Collected data
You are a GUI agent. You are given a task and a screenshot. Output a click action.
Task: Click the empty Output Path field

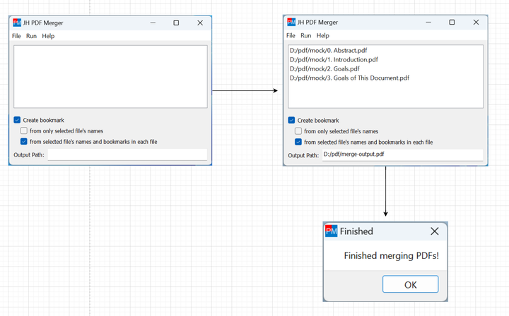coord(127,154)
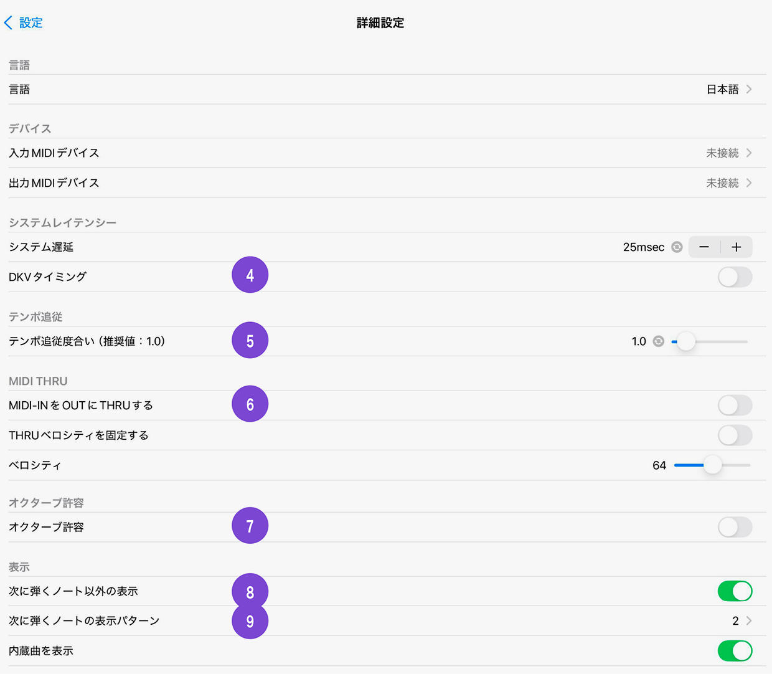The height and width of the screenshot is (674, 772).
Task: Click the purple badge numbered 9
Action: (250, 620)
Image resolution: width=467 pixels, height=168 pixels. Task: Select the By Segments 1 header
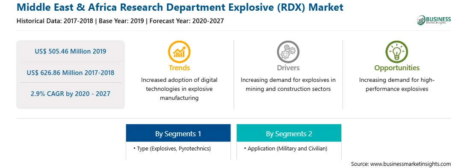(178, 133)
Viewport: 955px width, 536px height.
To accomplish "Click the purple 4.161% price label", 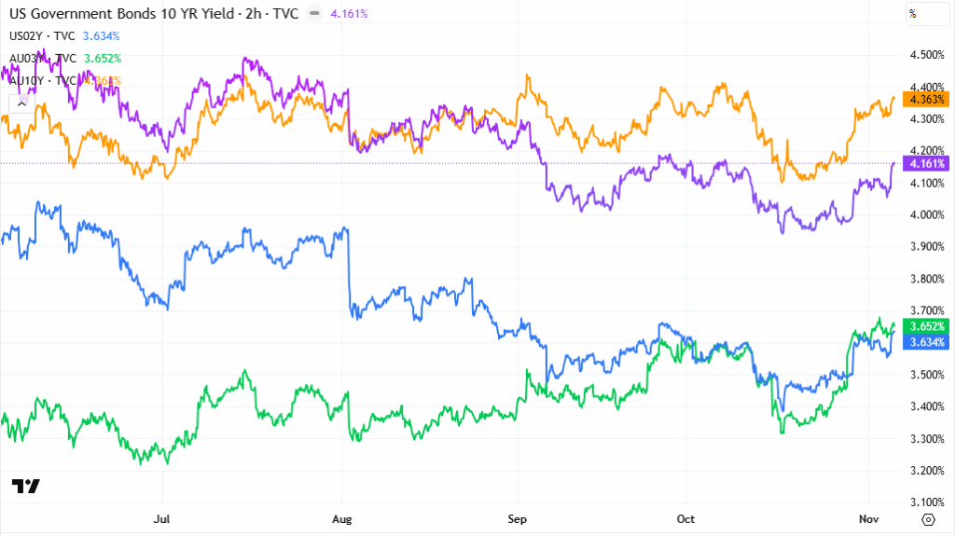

--

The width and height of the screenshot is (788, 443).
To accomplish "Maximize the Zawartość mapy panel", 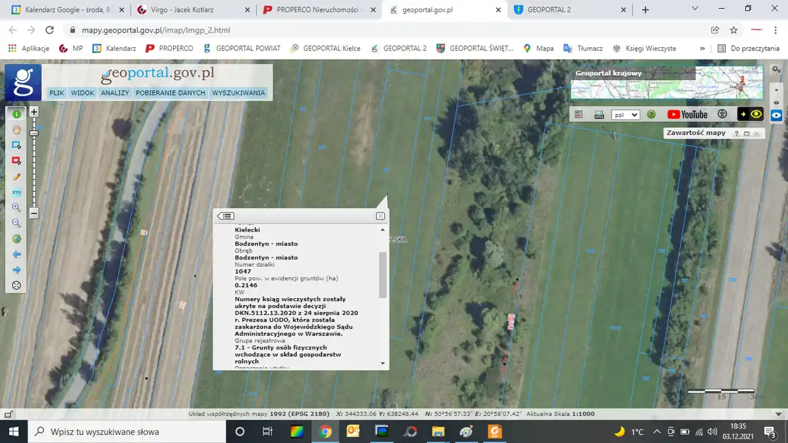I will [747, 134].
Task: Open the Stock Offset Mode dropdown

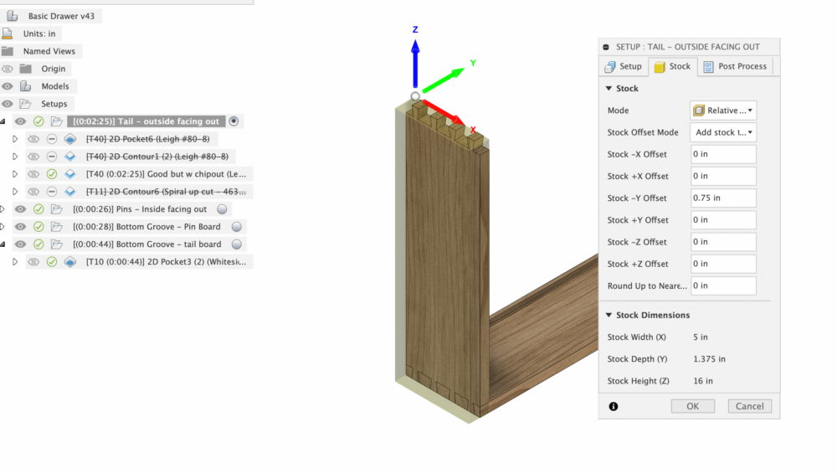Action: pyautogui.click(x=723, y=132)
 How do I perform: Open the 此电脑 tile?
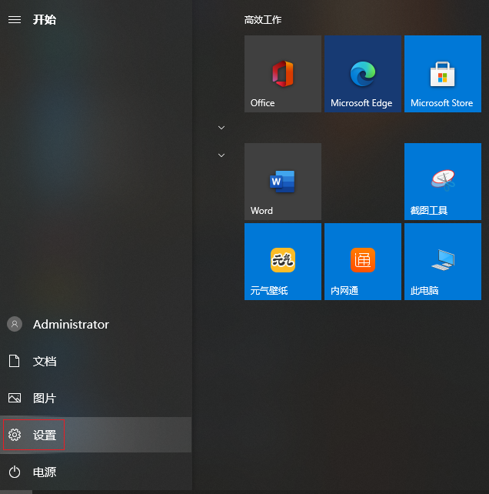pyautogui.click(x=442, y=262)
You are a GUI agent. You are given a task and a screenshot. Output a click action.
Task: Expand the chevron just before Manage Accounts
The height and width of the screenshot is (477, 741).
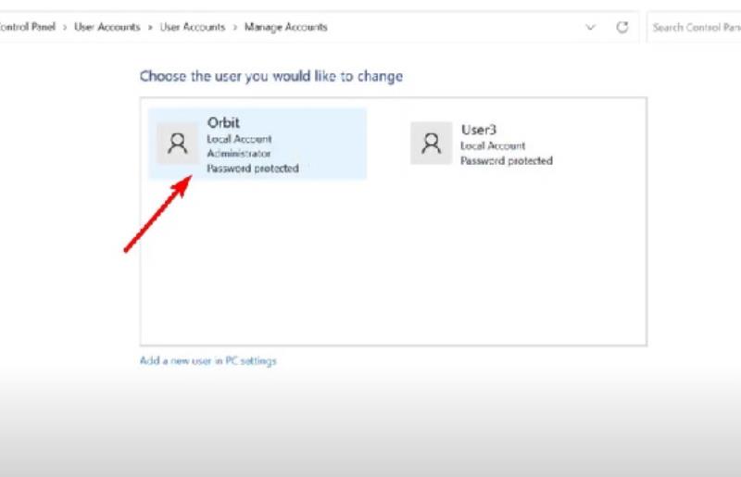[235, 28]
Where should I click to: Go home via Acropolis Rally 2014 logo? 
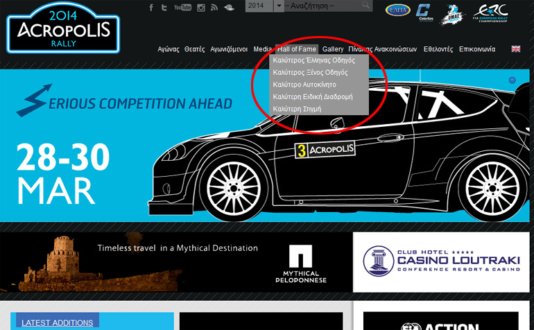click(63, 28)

* * *

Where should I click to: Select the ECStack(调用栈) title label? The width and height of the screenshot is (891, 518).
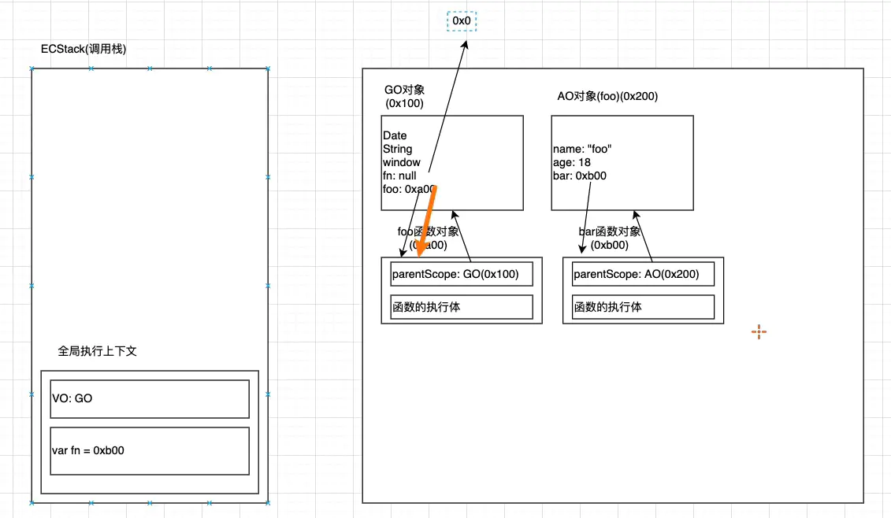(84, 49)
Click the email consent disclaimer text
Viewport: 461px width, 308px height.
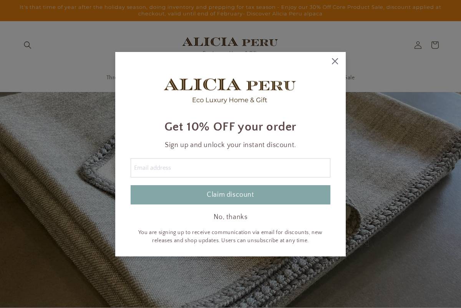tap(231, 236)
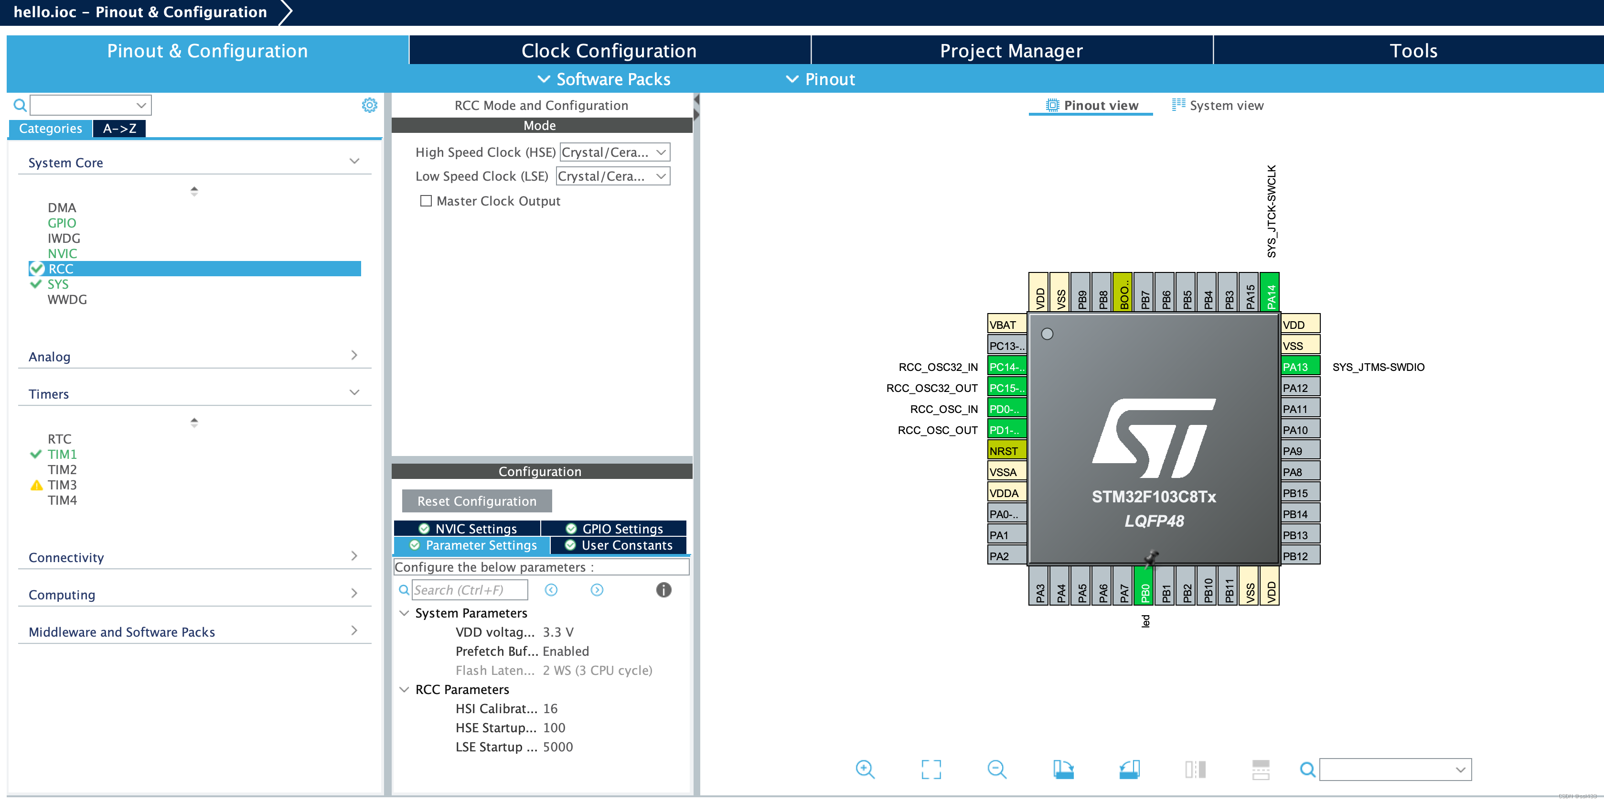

#### [About this task]
Within these entries, output exactly the lines starting at the one with "How do I perform: Open the 此电脑 tile?" and finishing at the one with "Task: Expand the". Leave pictures out of the output.

#### [Solution for this exercise]
 How do I perform: Open the 此电脑 tile?
pyautogui.click(x=442, y=262)
You are a GUI agent. You are given a task and a screenshot. Output a click action.
Task: Expand the chevron just before Manage Accounts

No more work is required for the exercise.